One of the vehicles used by state security agents in the abduction of Tawanda Muchehiwa, the nephew of ZimLive editor Mduduzi Mathuthu, was hired from a Harare car rental company, ZimLive can reveal.
The white Ford Ranger was returned to Impala Car Rental in Harare on August 6 with a damaged suspension and tyres, the vehicle’s owner confirmed.
Muchehiwa, 22, was grabbed from a parked vehicle outside a hardware shop in Bulawayo on July 30 and driven to an unknown destination where he was tortured over three days, suffering life-threatening damage to his kidneys and bodily injuries.
Muchehiwa confirmed the vehicle was driven off road into the bush where he was brutalised, which would explain the damage to the tyres and suspension.
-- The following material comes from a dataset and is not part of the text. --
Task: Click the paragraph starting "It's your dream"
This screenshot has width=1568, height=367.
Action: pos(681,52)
He was dumped just before midnight on August 1 after a judge gave police 72 hours to produce him.
His captors accused Muchehiwa – a second year journalism student at the Midlands State University – of involvement in the planning of anti-government protests that were planned for July 31.
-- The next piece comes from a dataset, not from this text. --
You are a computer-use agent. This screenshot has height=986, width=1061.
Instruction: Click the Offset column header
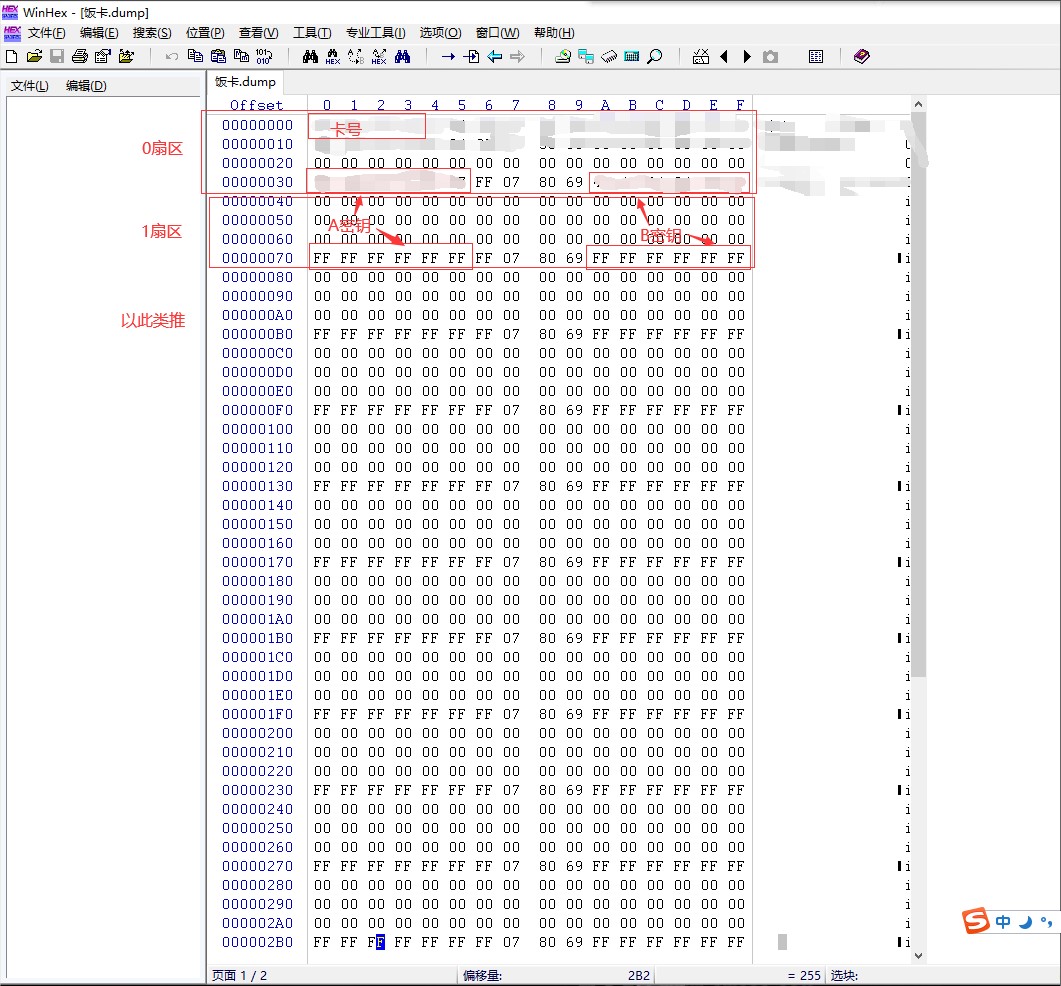[x=256, y=105]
State agents also launched a raid on the home of Mathuthu, but found him not there. A search and seizure warrant said they were looking for “subversive materials”. It allowed them to search the journalist’s home and workplace and seize laptops and other electronic gadgets.
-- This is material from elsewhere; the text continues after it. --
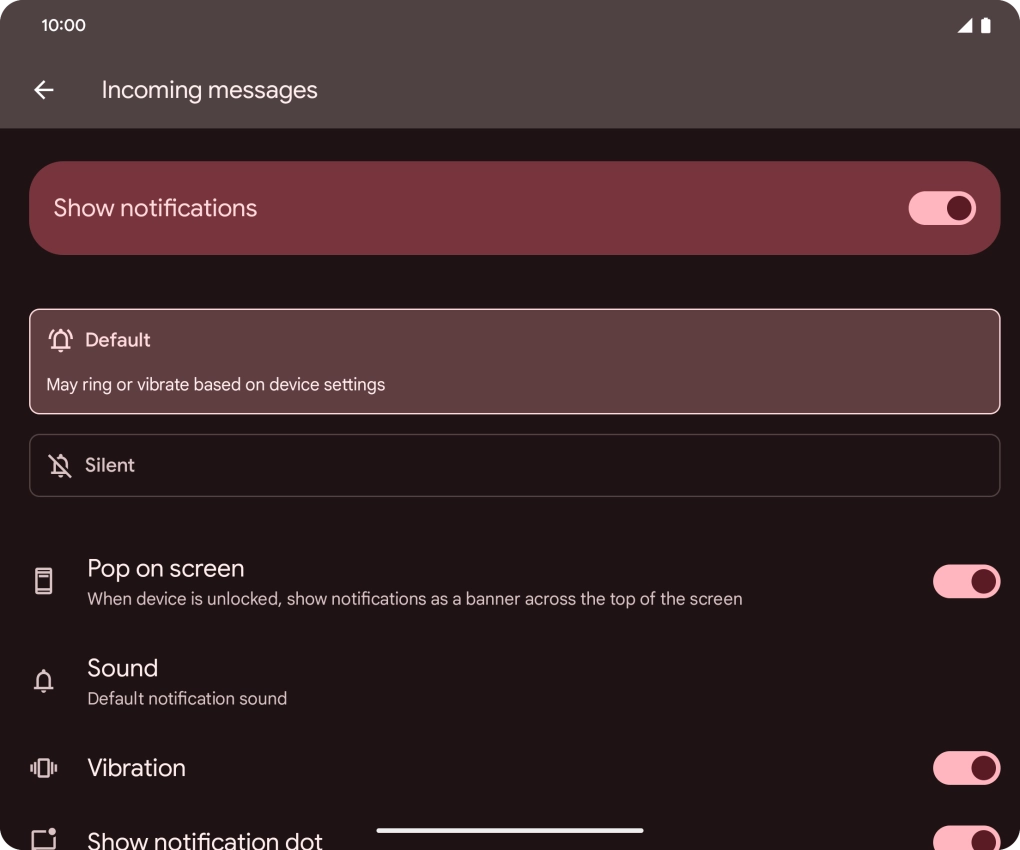
Task: Tap the back arrow icon
Action: pyautogui.click(x=43, y=90)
ZimLive this week obtained CCTV footage of the abduction, which showed Muchehiwa being abducted by armed men who forced him into an Isuzu. The vehicle drove a few hundred meters and then he was transferred to the Ranger, which had the rear number plate removed.
During the same incident, two other nephews of Mathuthu were taken by men driving an Altezza sedan and taken to Bulawayo Central Police Station – confirming that the abductors were working with the police.
The Ranger’s front number plate – AES 2433 – is visible from the CCTV. It led us to the vehicle’s owner in Ruwa, just outside Harare.
“The vehicle is on hire through Impala and I was not driving it (during the abduction),” the man, whose identity we are withholding, said on Friday.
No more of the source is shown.